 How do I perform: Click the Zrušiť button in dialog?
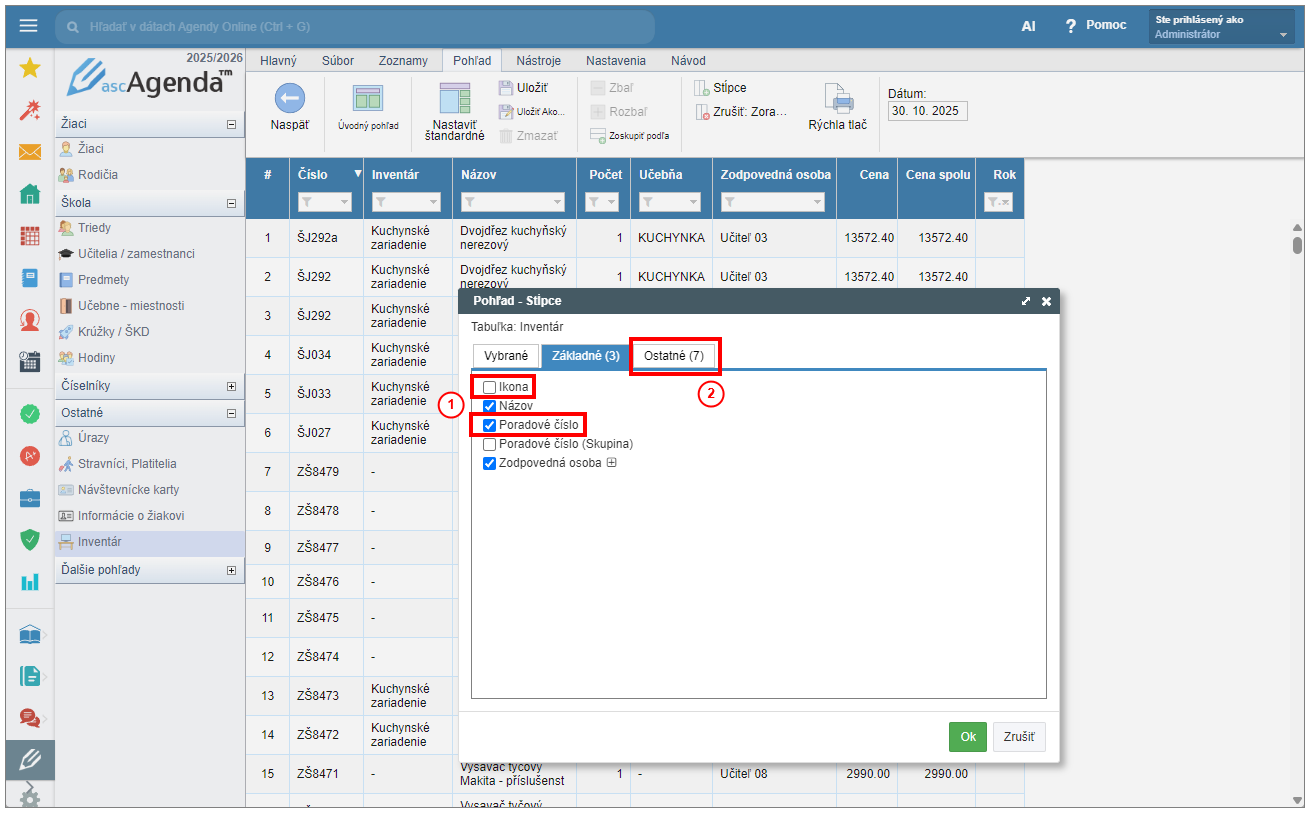point(1018,737)
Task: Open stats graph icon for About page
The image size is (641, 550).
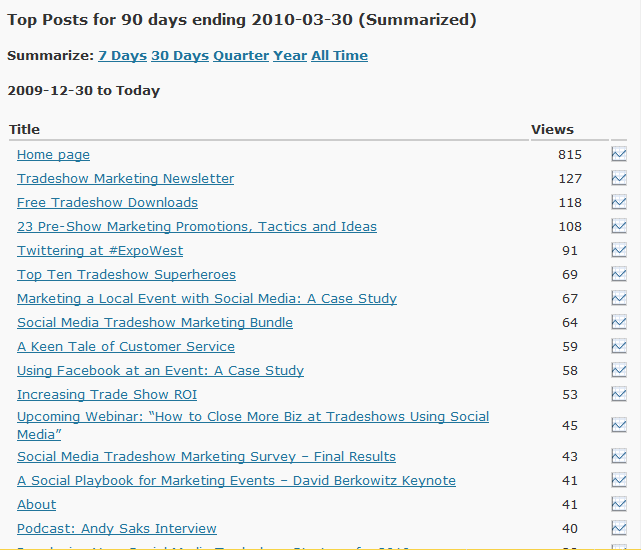Action: [x=619, y=504]
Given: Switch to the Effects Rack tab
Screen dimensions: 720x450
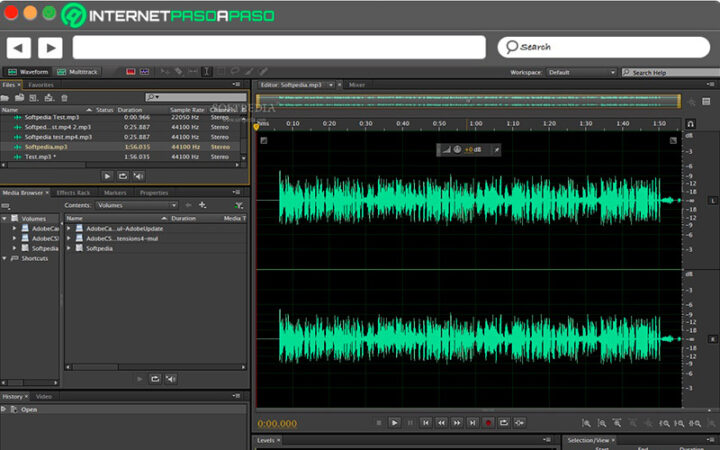Looking at the screenshot, I should click(74, 192).
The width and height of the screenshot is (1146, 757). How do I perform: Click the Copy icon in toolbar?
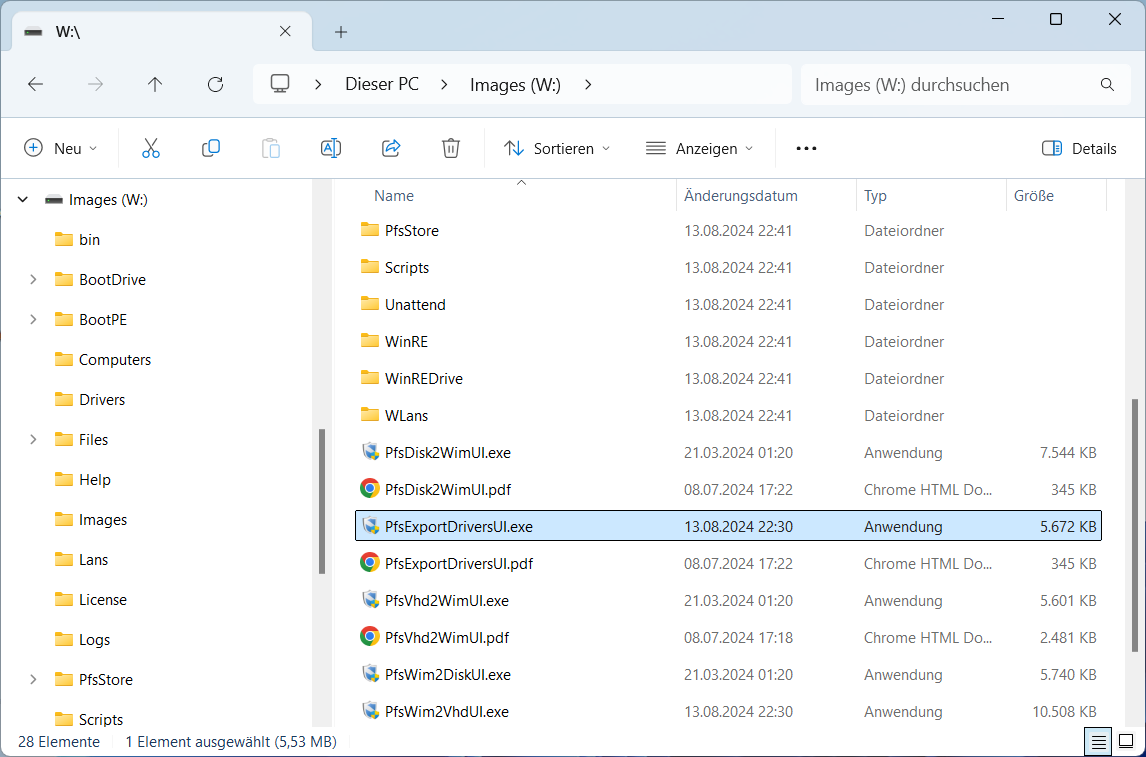[211, 148]
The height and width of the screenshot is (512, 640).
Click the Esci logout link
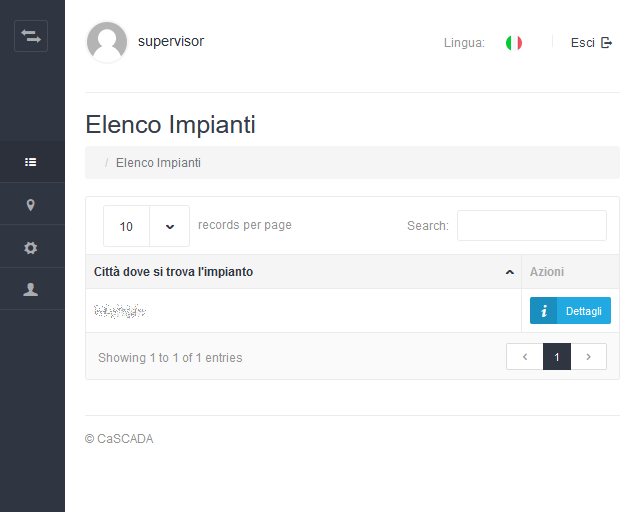click(x=591, y=42)
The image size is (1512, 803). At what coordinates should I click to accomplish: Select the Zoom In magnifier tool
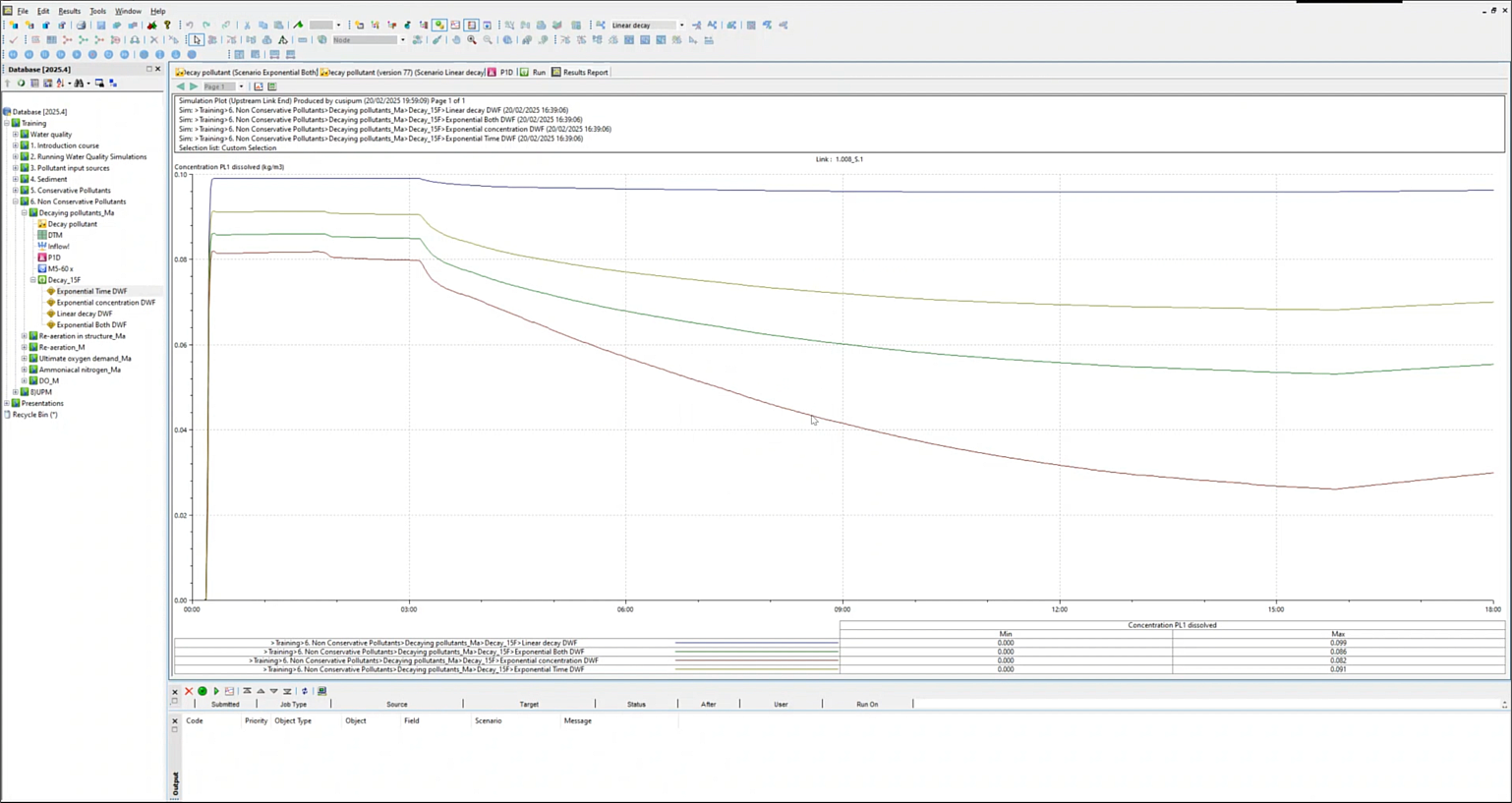(471, 40)
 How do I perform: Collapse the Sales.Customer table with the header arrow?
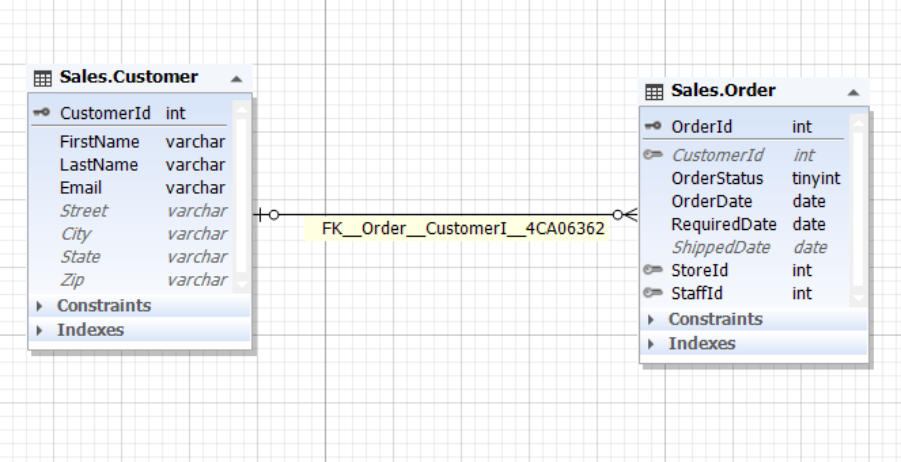(x=236, y=78)
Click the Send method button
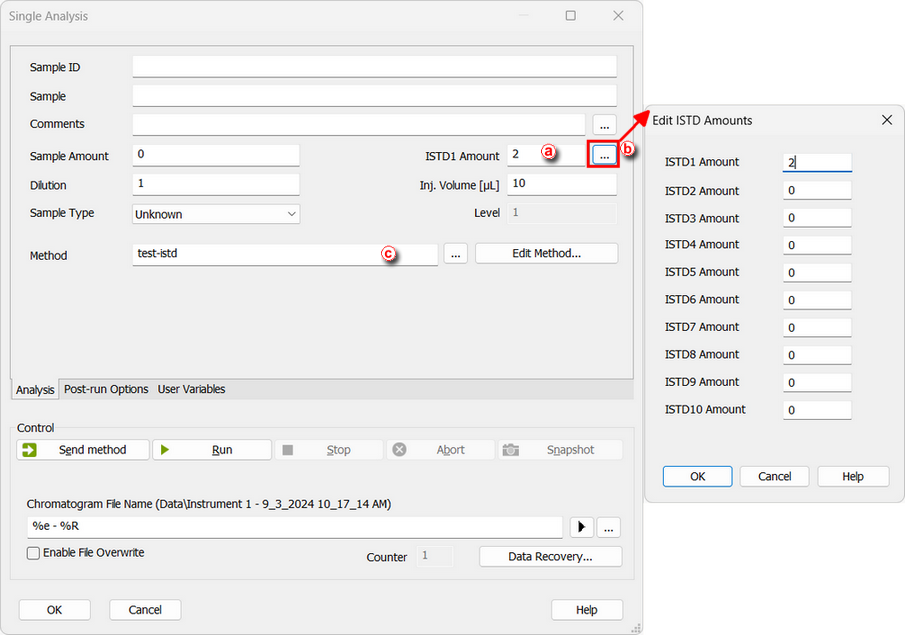Screen dimensions: 905x635 pos(83,450)
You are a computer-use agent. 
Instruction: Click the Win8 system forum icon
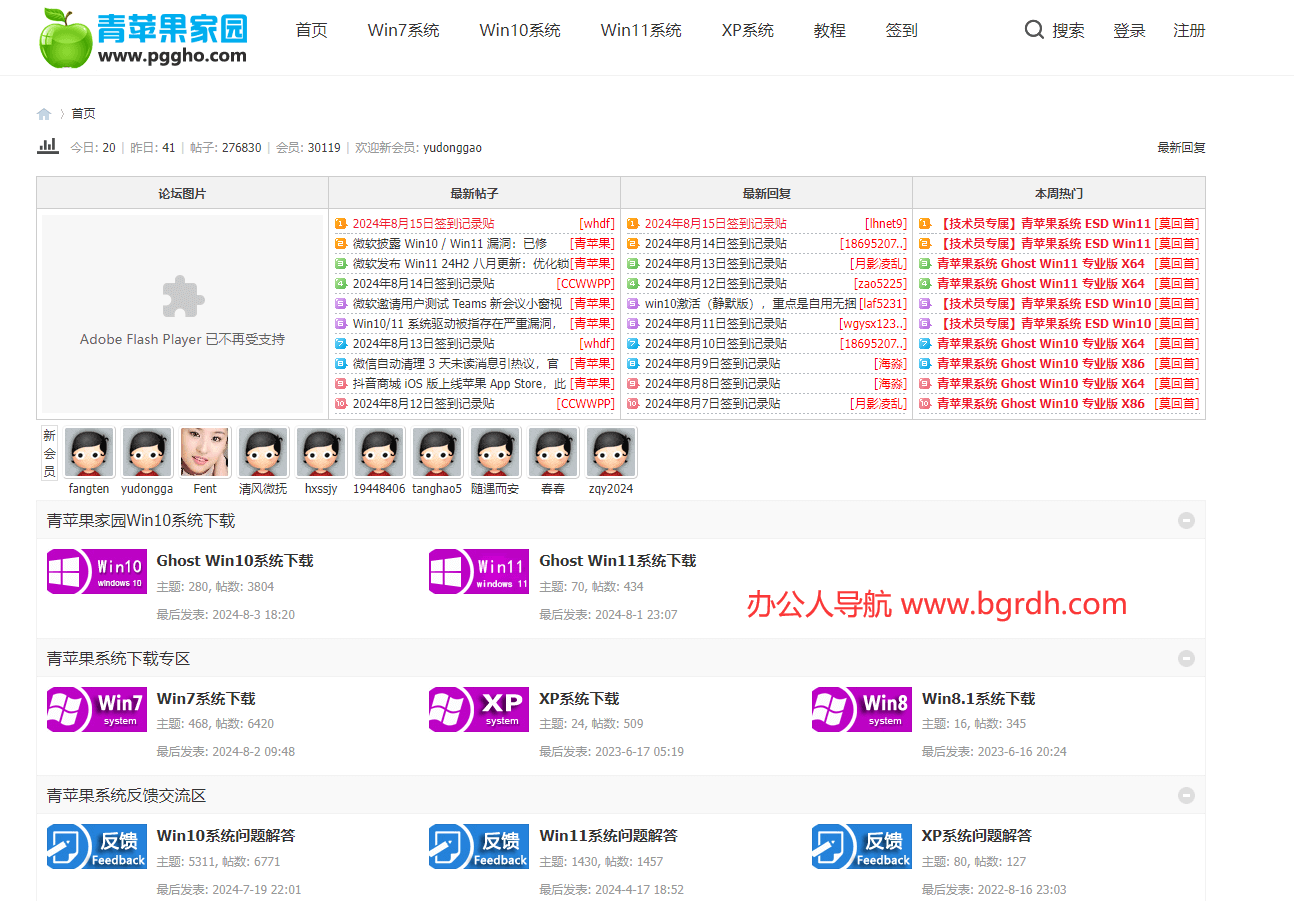pyautogui.click(x=861, y=709)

################

Repeat the data above exactly, but not the pictures.

Reply -
 How do I perform: Click the Zrušiť button in dialog?
point(1018,737)
Task: Open stats graph icon for About page
The image size is (641, 550).
Action: [x=619, y=504]
Given: Switch to the Effects Rack tab
Screen dimensions: 720x450
Looking at the screenshot, I should click(74, 192).
The width and height of the screenshot is (1146, 757). How do I perform: Click the Copy icon in toolbar?
[211, 148]
The height and width of the screenshot is (512, 640).
Click the Esci logout link
click(x=591, y=42)
The image size is (1512, 803). At what coordinates should I click to accomplish: Select the Zoom In magnifier tool
(471, 40)
 How do I perform: Collapse the Sales.Customer table with the header arrow?
(x=236, y=78)
Click the Send method button
Screen dimensions: 905x635 pos(83,450)
You are a computer-use agent. 
Instruction: Click the Win8 system forum icon
pyautogui.click(x=861, y=709)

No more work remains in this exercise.